In his book, How the Mighty Fall, Jim Collins mentions how Fortune Magazine wrote about Rubbermaid in 1994, calling it America’s “Most Admired Company”. It was said to be more innovative than Apple and Intel at the time. Twenty-one years later, Apple is rated as one of the most innovative companies in the world while Rubbermaid went on a decline till it was acquired by Newell Corporation in 1998.
What caused Rubbermaid’s decline? It certainly wasn’t a lack of innovation. Rather, it was the excess of it. Innovation has been duly extolled for the world-changing virtue that it is, but there comes a time when it brings negative returns. Motorola, Merck and HP proved this as they suffered decline amidst much innovation in the early 90s.
So, when does innovation lead to a decline, or when does it become a disease?

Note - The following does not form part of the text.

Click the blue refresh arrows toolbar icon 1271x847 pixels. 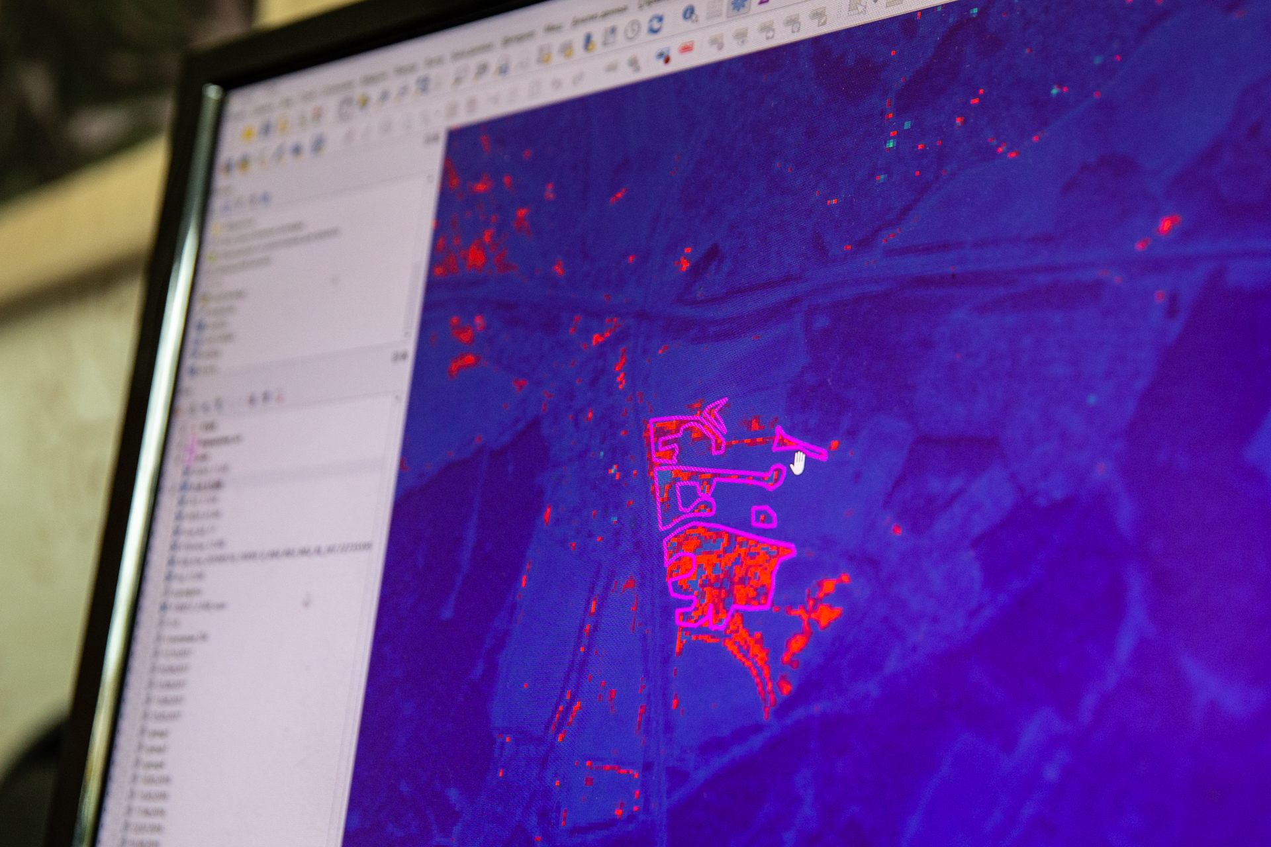[x=655, y=24]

When it leads to an unhealthy obsession with growth
I’m currently reading Jim Collins’ How the Mighty Fall. In the book, he highlights some once-great organizations that went through five stages of decline. One of those stages is the “Undisciplined pursuit of more.”

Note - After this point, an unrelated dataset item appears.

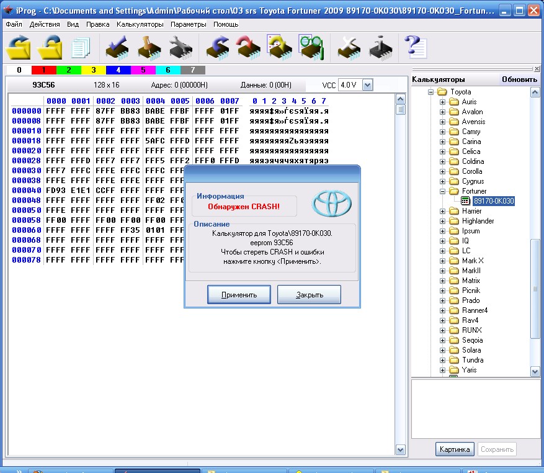Expand the Camry folder in tree
Viewport: 544px width, 473px height.
coord(443,132)
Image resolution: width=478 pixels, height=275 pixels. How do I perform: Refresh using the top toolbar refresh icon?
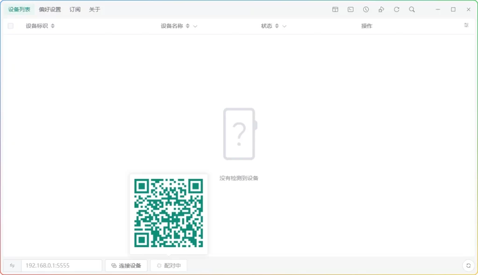point(397,9)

There is nothing wrong with organizations looking to grow and expand their business. That, in fact, is the reasonable way to go. However, when an organization becomes so obsessed with growth and expansion, that it starts cooking up ideas that make it neglect its core business, things will go sideways. Not all innovation is good. What’s worse, when the innovating company refuses to acknowledge the failure of said innovations, then it starts to eat up what was once sturdy.
When it erodes tactical excellence
Looking at Rubbermaid’s ambition to introduce one product per day, it seemed like a good idea at the time. But the company started failing at controlling costs and filling orders on time. In the four years following the plan and just before they were absorbed by Newell Corporation, the company’s revenues declined, nearly 6,000 products were eliminated, nine manufacturing plants were shut down, and 1,170 people lost their jobs. The company tried to comeback with acquisitions but it was too late.

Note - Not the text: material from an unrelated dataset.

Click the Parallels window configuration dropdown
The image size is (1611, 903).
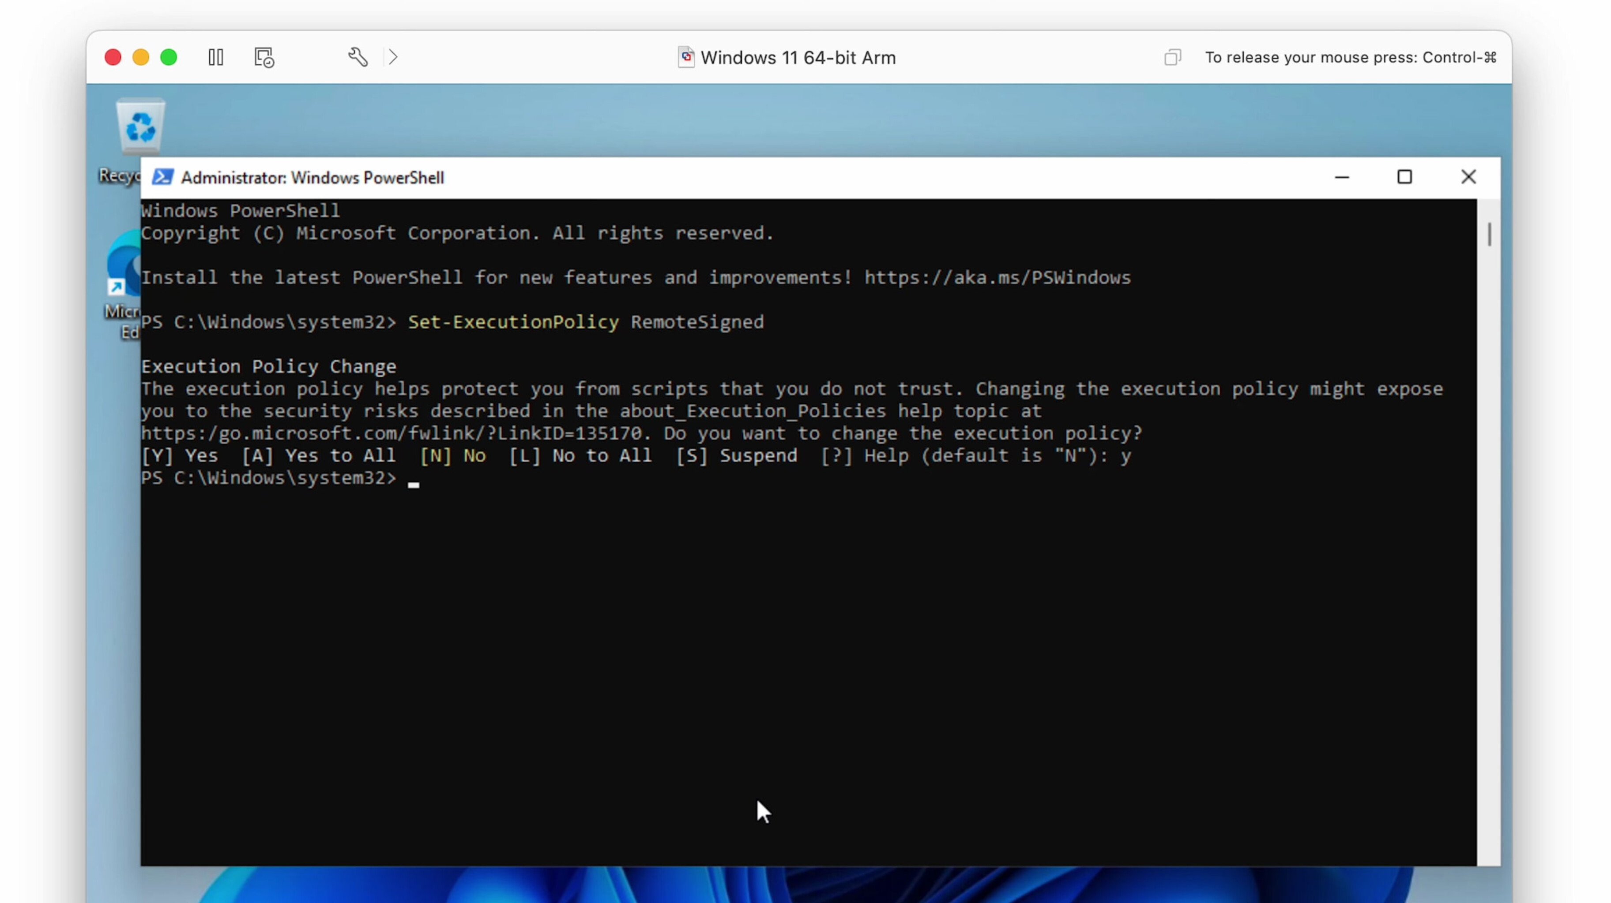click(393, 57)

When it becomes more important than company values
All companies have their values, i.e. what they stand for, and those values should guide the company’s direction. However, when the company starts to abandon its values, which have endeared it to customers and stakeholders, then trouble lies ahead.
Great companies change strategies all the time, but their core values remain constant. It’s like using a compass; the centre of the compass remains constant while the needles move around to find the correct bearing.